▽

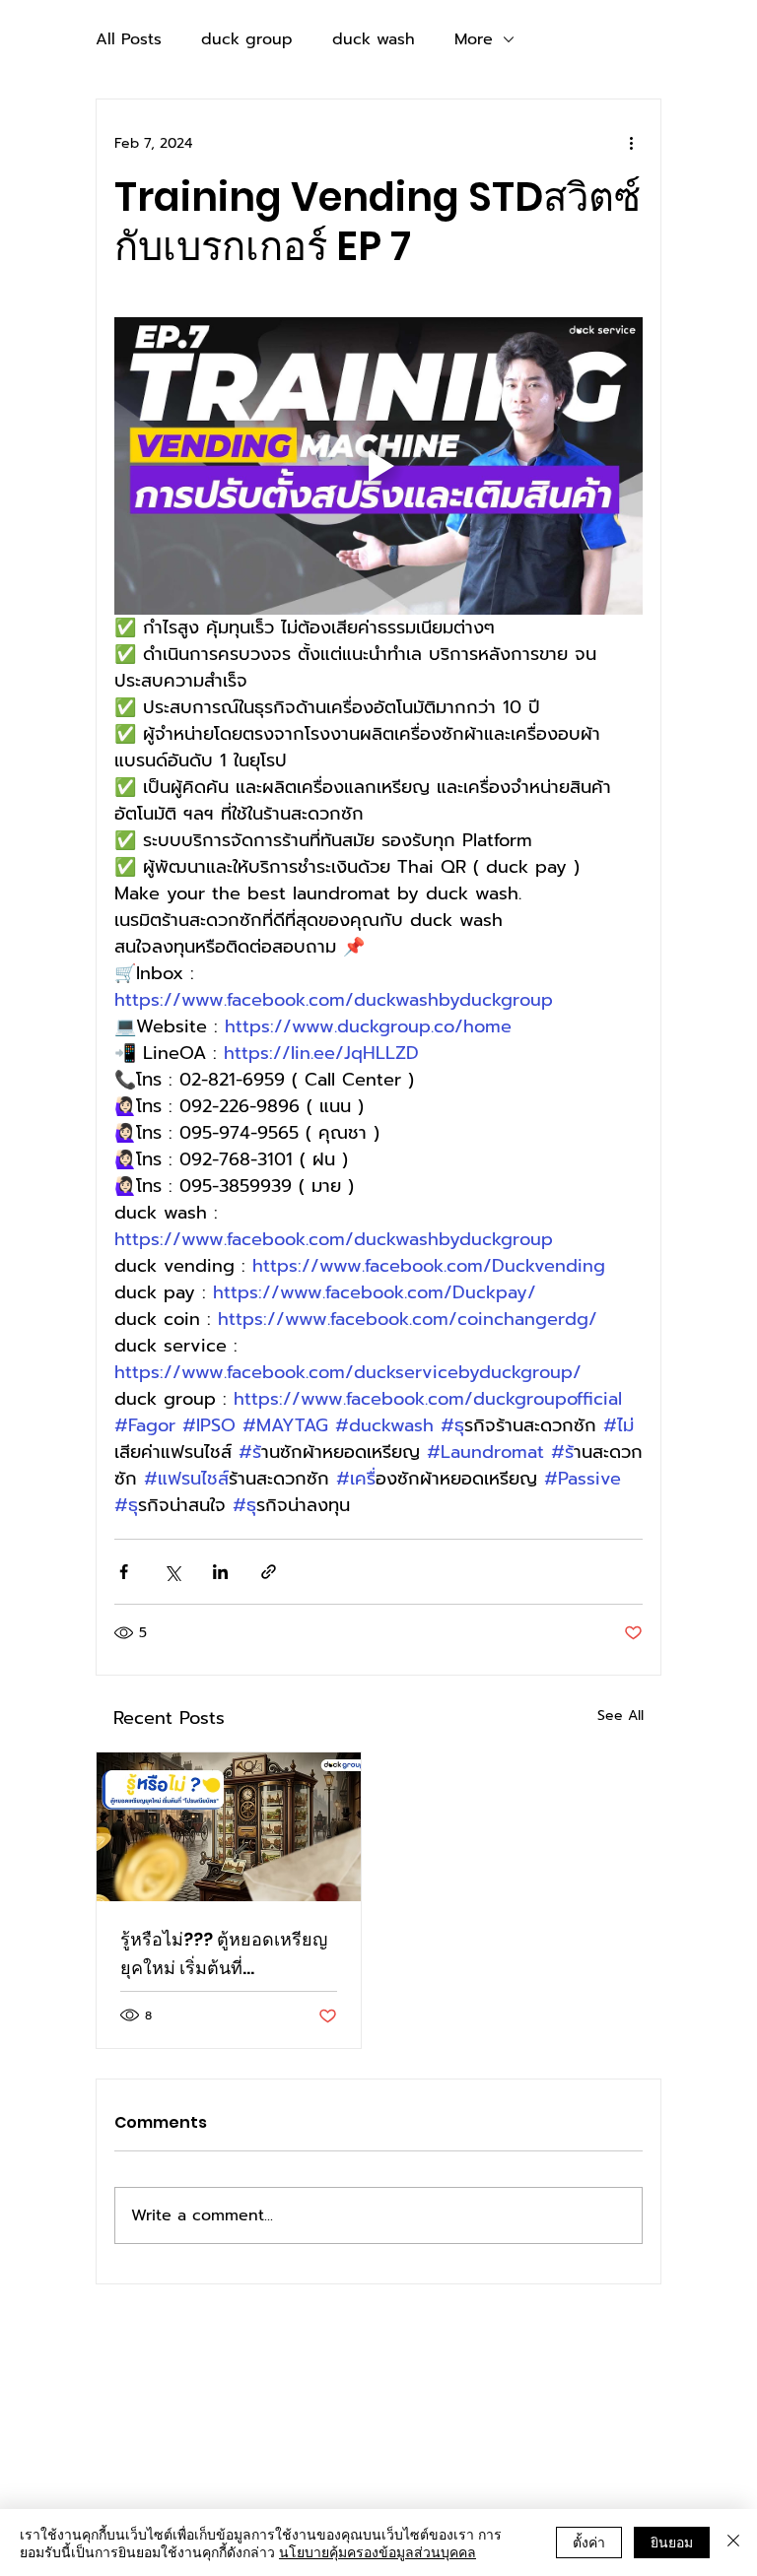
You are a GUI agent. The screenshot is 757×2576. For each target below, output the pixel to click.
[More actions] (631, 143)
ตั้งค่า (589, 2541)
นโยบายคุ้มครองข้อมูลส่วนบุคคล (377, 2551)
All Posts (129, 39)
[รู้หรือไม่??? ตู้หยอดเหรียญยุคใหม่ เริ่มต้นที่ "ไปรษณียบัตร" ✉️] (229, 1826)
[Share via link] (268, 1571)
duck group (247, 39)
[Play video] (378, 466)
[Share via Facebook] (123, 1571)
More (473, 39)
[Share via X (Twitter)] (172, 1571)
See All (620, 1715)
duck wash (373, 39)
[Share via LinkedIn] (220, 1571)
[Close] (733, 2542)
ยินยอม (672, 2541)
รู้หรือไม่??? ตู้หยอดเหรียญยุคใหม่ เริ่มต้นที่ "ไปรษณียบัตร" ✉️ (223, 1954)
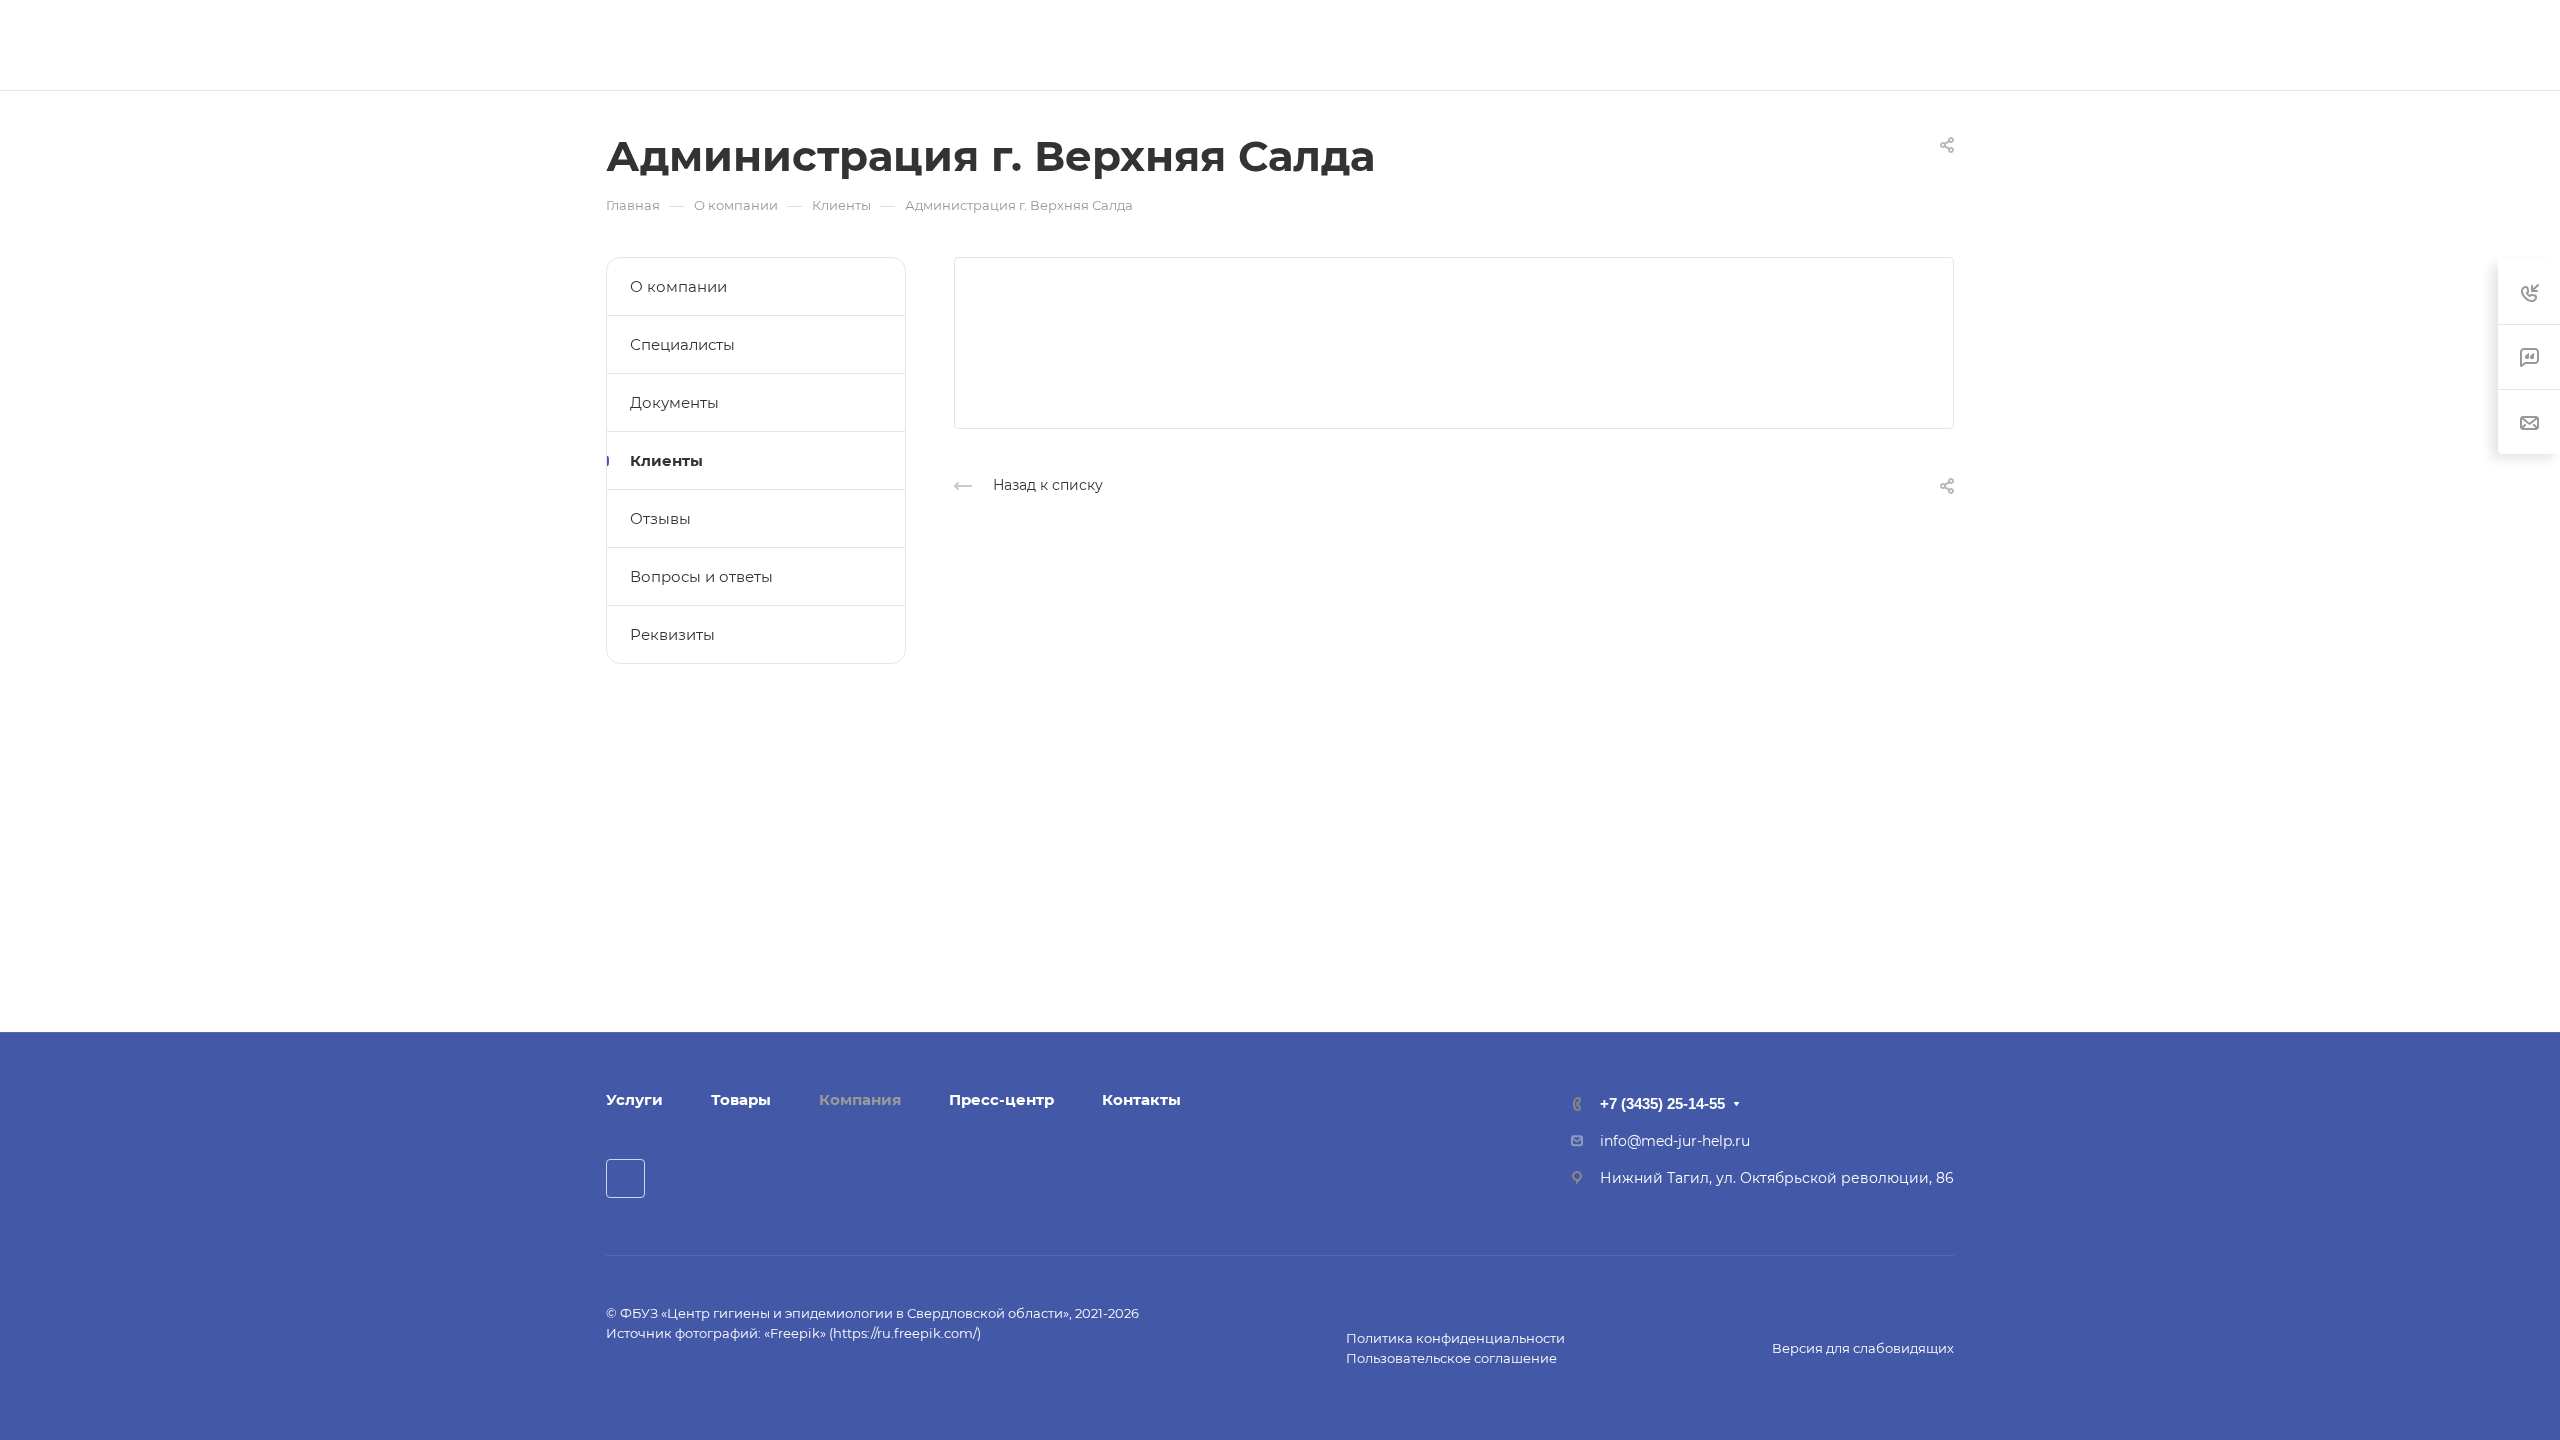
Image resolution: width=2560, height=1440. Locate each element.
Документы (674, 402)
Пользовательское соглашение (1451, 1358)
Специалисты (682, 344)
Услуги (634, 1099)
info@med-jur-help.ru (1675, 1141)
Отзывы (660, 518)
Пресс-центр (1001, 1099)
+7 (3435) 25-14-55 (1773, 45)
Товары (741, 1099)
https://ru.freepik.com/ (905, 1333)
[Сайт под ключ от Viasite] (661, 1376)
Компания (860, 1099)
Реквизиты (672, 634)
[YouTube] (625, 1178)
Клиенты (666, 460)
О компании (678, 286)
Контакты (1141, 1099)
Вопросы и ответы (701, 576)
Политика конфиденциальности (1455, 1338)
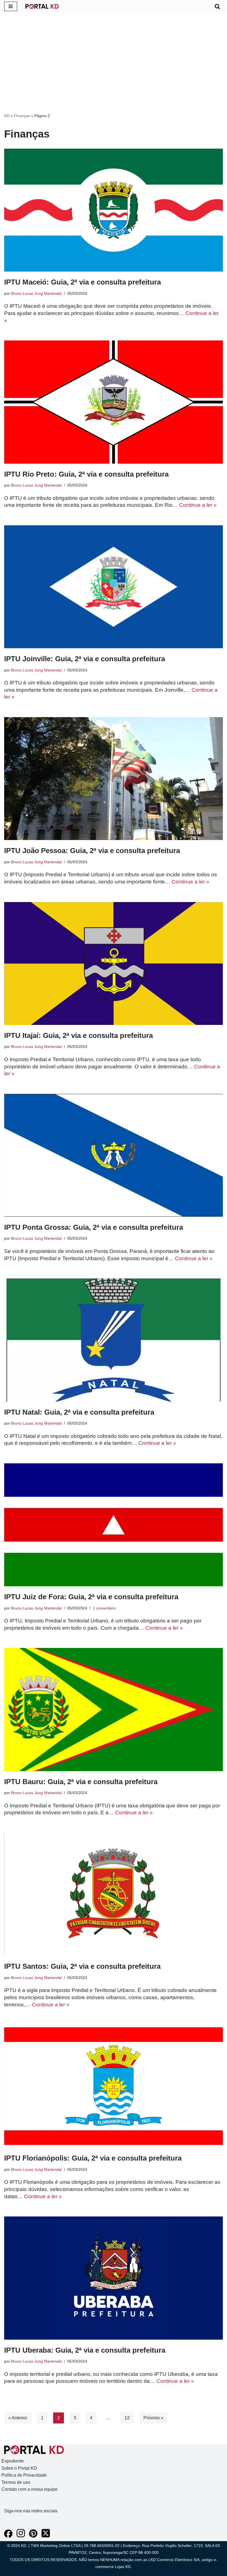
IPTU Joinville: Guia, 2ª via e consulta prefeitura (84, 659)
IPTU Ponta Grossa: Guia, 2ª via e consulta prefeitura (93, 1227)
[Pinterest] (33, 2536)
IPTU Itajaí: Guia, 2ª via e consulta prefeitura (78, 1035)
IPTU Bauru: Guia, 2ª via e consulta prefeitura (81, 1781)
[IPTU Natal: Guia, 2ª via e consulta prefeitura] (113, 1339)
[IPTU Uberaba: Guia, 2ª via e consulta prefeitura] (113, 2277)
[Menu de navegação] (10, 6)
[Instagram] (21, 2536)
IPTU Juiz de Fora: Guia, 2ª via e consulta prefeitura (91, 1597)
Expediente (12, 2461)
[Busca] (217, 6)
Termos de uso (15, 2482)
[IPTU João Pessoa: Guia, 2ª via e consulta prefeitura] (113, 778)
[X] (46, 2536)
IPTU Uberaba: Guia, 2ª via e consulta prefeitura (84, 2350)
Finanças (22, 115)
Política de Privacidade (24, 2475)
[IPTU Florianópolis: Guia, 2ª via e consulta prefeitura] (113, 2086)
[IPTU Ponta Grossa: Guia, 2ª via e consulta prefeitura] (113, 1155)
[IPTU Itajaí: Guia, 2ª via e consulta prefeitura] (113, 963)
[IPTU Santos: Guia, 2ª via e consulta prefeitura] (113, 1894)
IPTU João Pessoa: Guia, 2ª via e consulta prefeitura (92, 850)
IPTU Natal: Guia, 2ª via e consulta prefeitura (79, 1412)
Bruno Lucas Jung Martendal (36, 293)
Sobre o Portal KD (19, 2468)
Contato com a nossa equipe (29, 2489)
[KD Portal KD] (42, 6)
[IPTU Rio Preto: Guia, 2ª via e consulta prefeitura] (113, 401)
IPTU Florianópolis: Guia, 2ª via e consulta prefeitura (93, 2158)
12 (127, 2417)
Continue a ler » (198, 505)
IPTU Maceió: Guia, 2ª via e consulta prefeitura (82, 282)
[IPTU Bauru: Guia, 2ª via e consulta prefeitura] (113, 1709)
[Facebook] (8, 2536)
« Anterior (17, 2417)
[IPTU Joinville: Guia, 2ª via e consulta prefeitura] (113, 586)
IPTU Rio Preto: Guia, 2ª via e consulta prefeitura (86, 474)
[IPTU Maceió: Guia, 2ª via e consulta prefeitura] (113, 210)
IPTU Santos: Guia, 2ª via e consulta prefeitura (82, 1966)
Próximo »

△

▸ Aim of the task
Give again, word for word, every line of the listing above from the one with "[IPTU Rio Preto: Guia, 2ª" to the one with "[IPTU Maceió: Guia, 2ª", both inclusive, and nothing beyond them.

▸ Reply
[IPTU Rio Preto: Guia, 2ª via e consulta prefeitura] (113, 401)
IPTU Florianópolis: Guia, 2ª via e consulta prefeitura (93, 2158)
12 (127, 2417)
Continue a ler » (198, 505)
IPTU Maceió: Guia, 2ª via e consulta prefeitura (82, 282)
[IPTU Bauru: Guia, 2ª via e consulta prefeitura] (113, 1709)
[Facebook] (8, 2536)
« Anterior (17, 2417)
[IPTU Joinville: Guia, 2ª via e consulta prefeitura] (113, 586)
IPTU Rio Preto: Guia, 2ª via e consulta prefeitura (86, 474)
[IPTU Maceió: Guia, 2ª via e consulta prefeitura] (113, 210)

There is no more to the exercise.